**YOUR INSTRUCTIONS:** Every line of the listing below from the one with "Screen dimensions: 563x364" up to and including the one with "The image size is (1465, 812)." should be retyped exactly, and nothing else; pictures are not part of the copy.

**DATA:**
·····
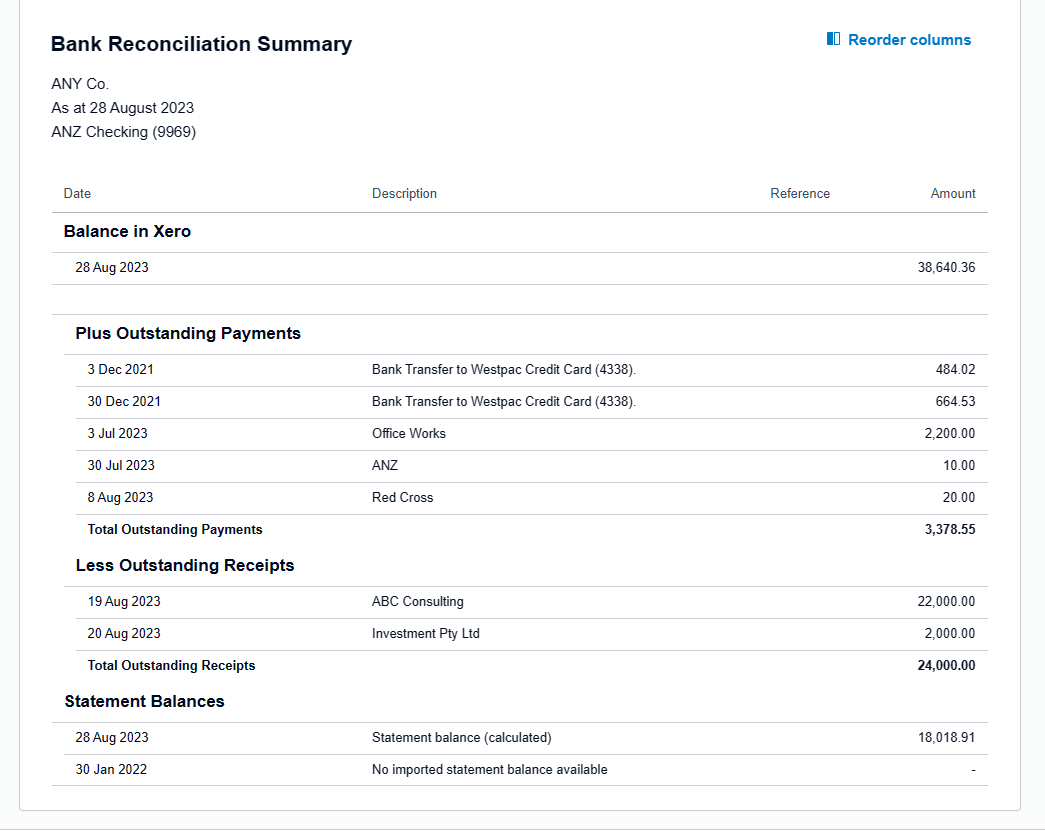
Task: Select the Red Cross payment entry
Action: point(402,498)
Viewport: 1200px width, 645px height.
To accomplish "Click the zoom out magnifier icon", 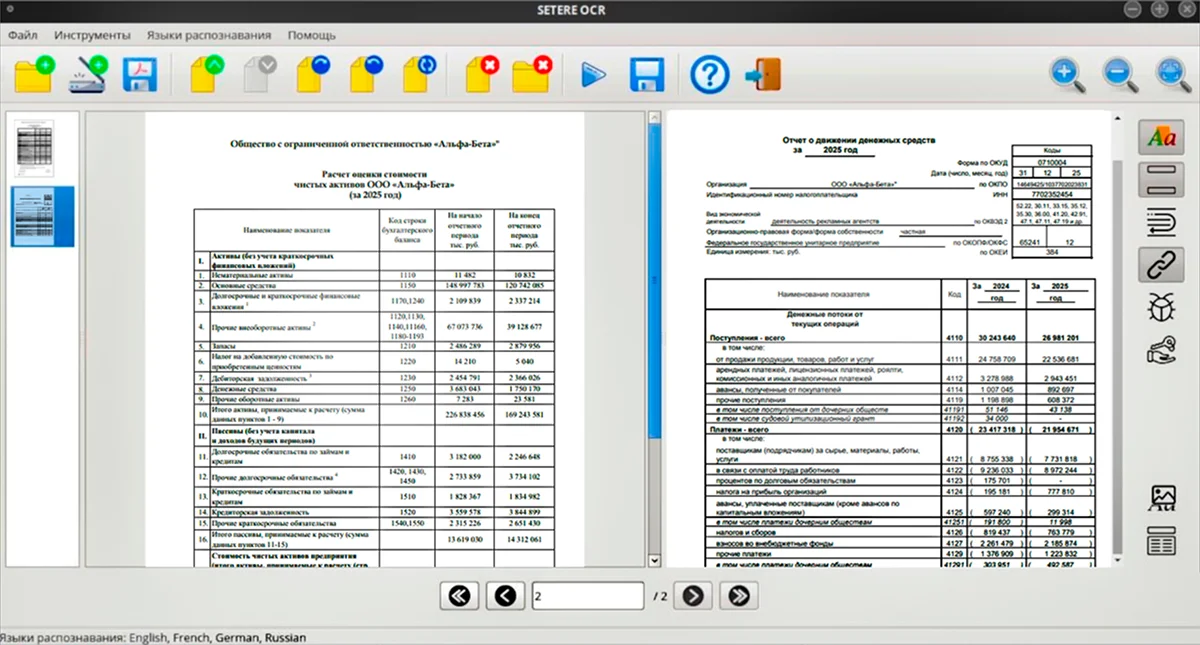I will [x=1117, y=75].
·····
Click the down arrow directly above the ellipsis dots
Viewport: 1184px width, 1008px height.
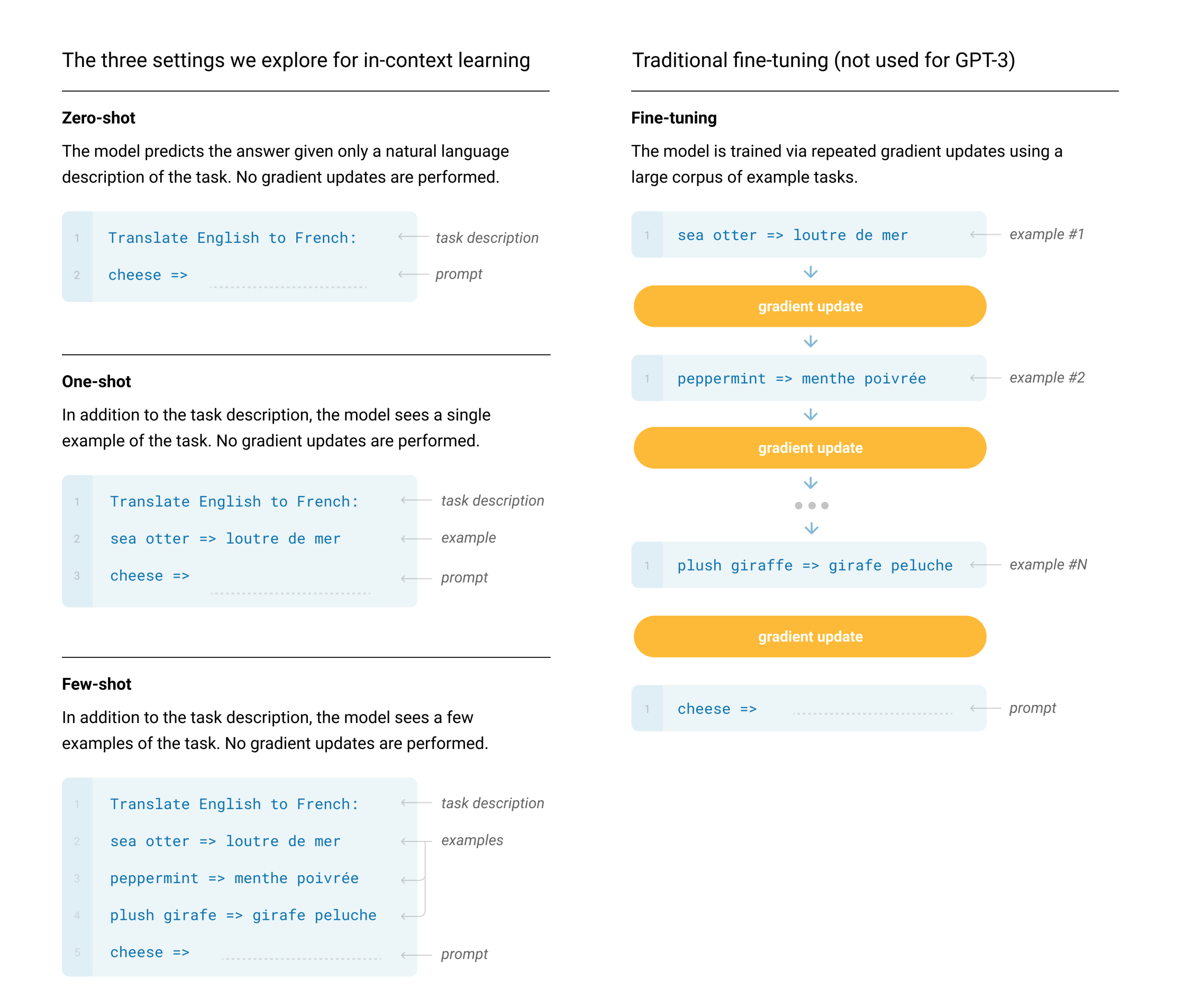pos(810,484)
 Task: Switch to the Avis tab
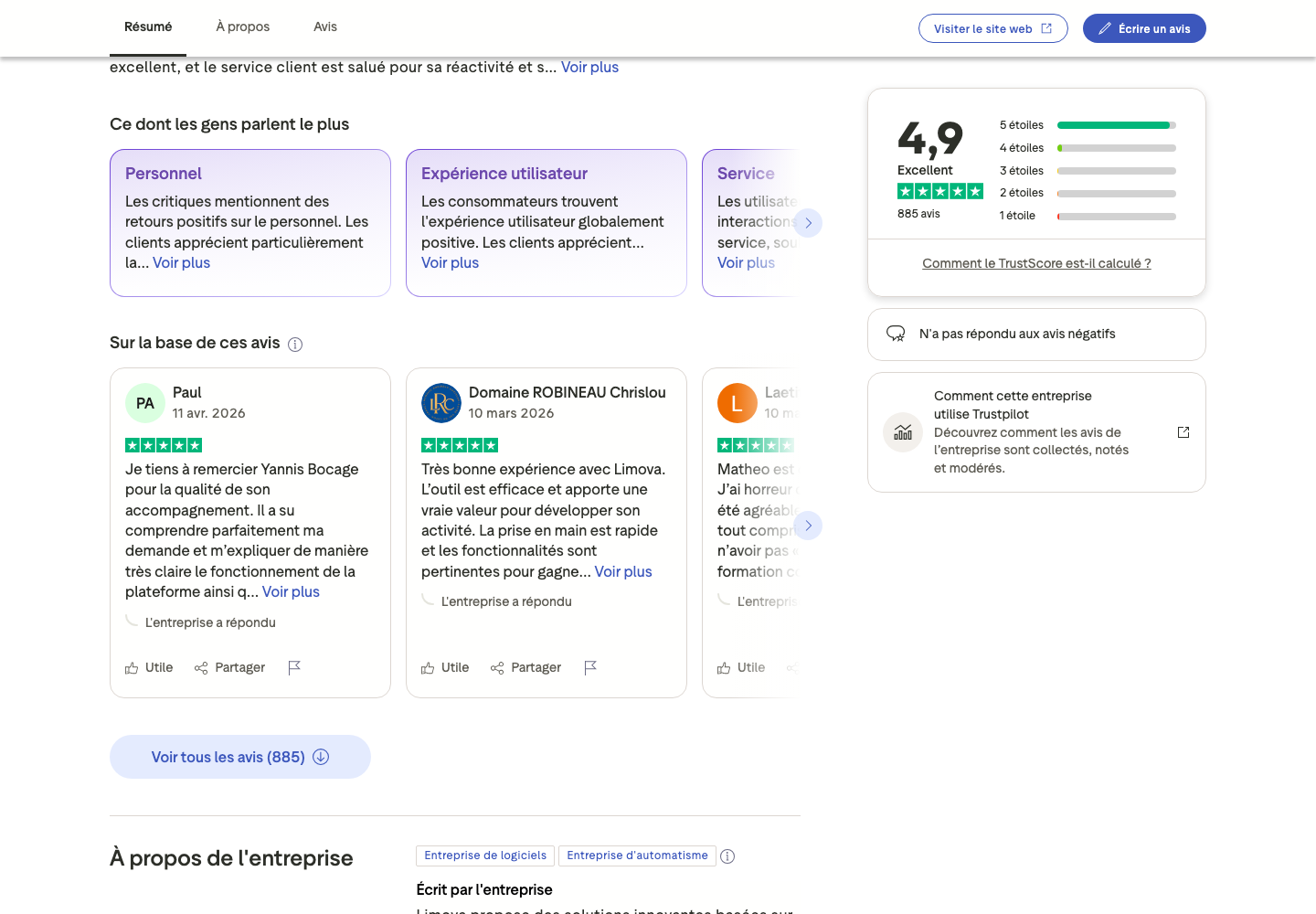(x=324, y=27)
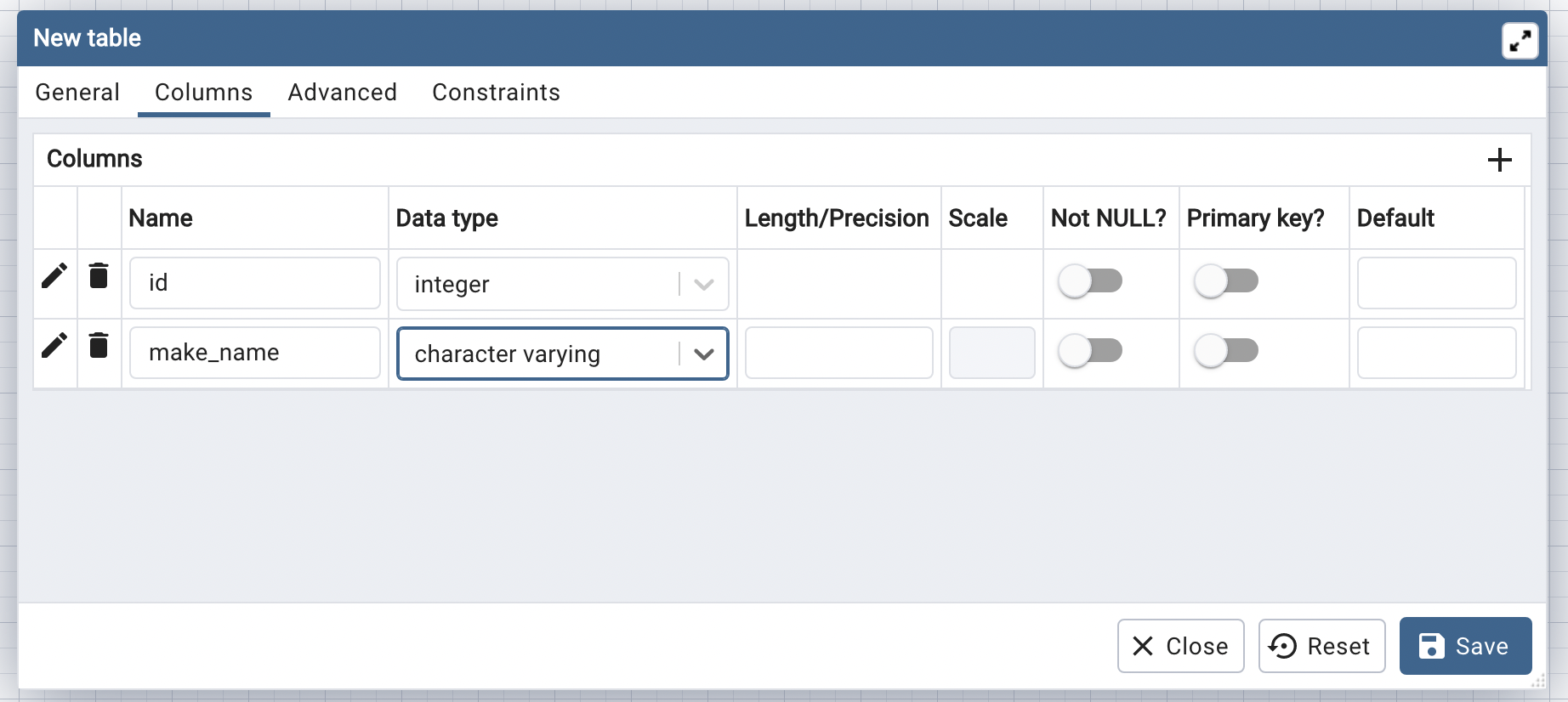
·····
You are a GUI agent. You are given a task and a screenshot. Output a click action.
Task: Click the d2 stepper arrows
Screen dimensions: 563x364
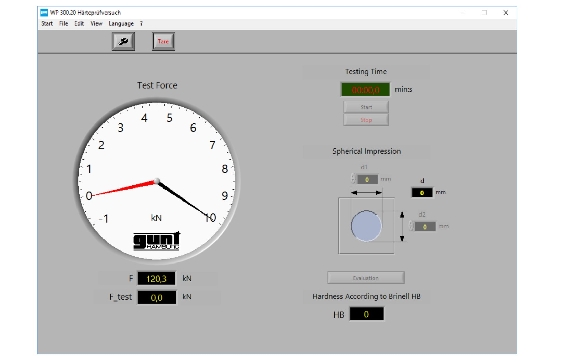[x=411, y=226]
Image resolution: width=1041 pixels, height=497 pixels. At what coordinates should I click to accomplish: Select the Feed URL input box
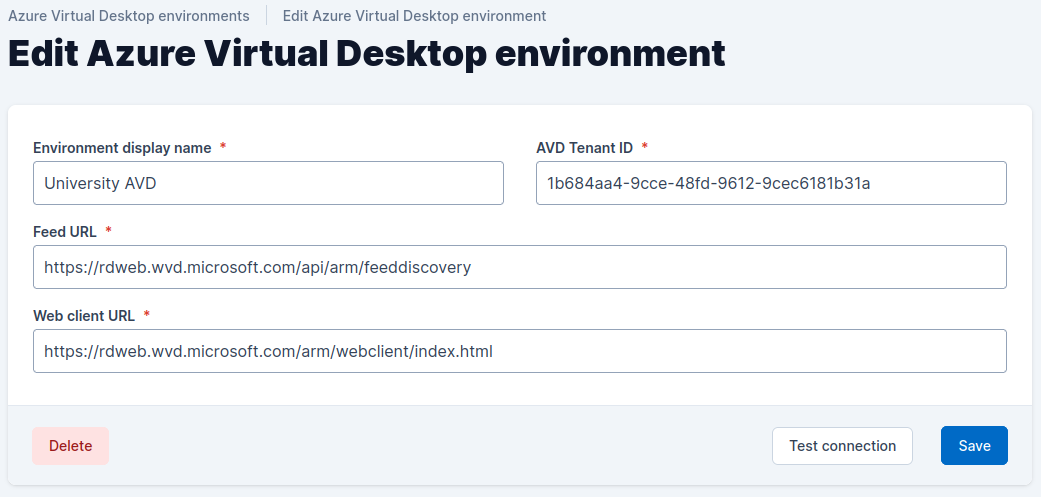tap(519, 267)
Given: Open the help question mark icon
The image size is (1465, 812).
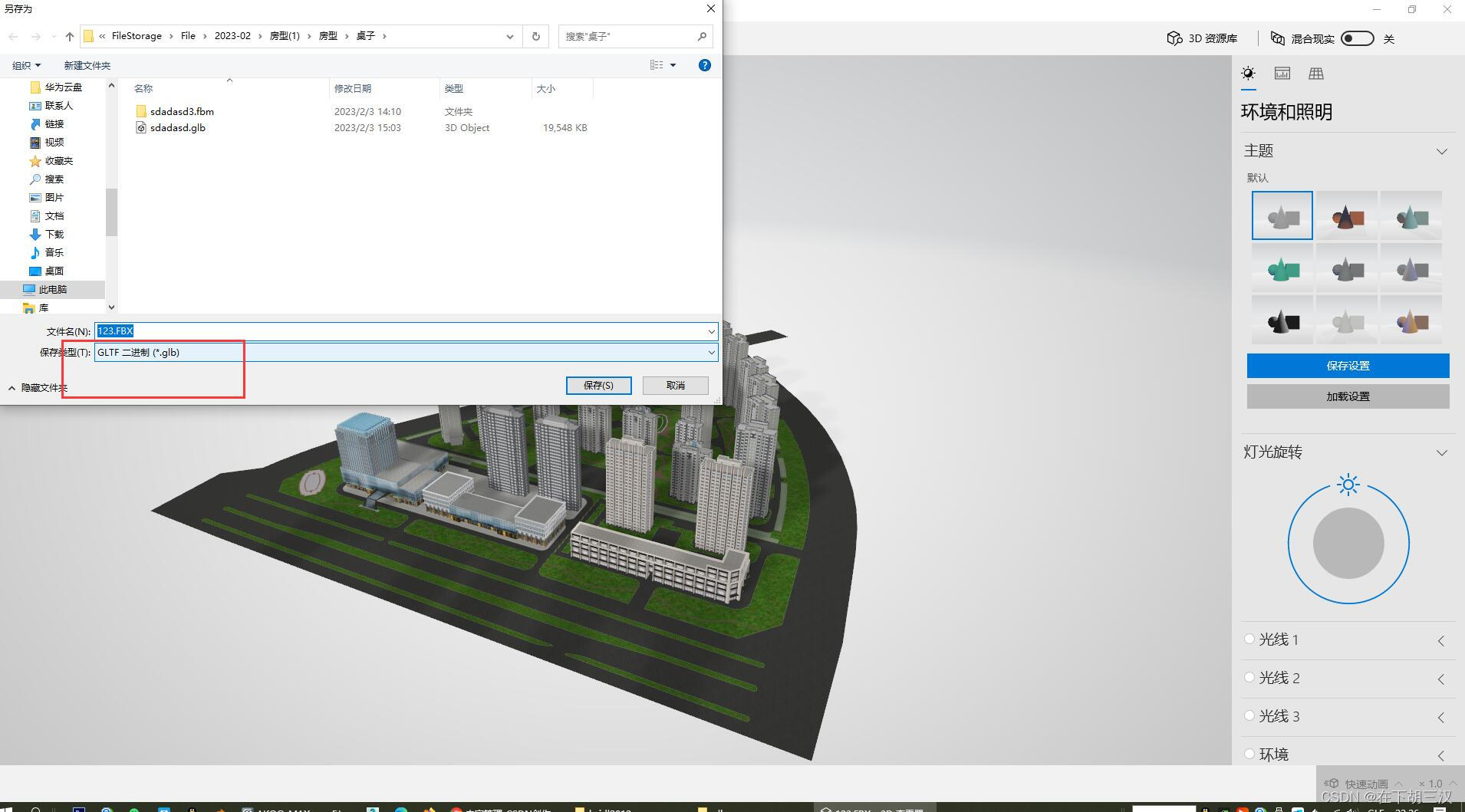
·····
**RESPONSE TO THIS TASK:**
Screen dimensions: 563x364
[x=411, y=226]
Image resolution: width=1041 pixels, height=497 pixels. At what coordinates should I click to accomplish: Select the Feed URL input box
tap(519, 267)
Given: Open the help question mark icon
The image size is (1465, 812).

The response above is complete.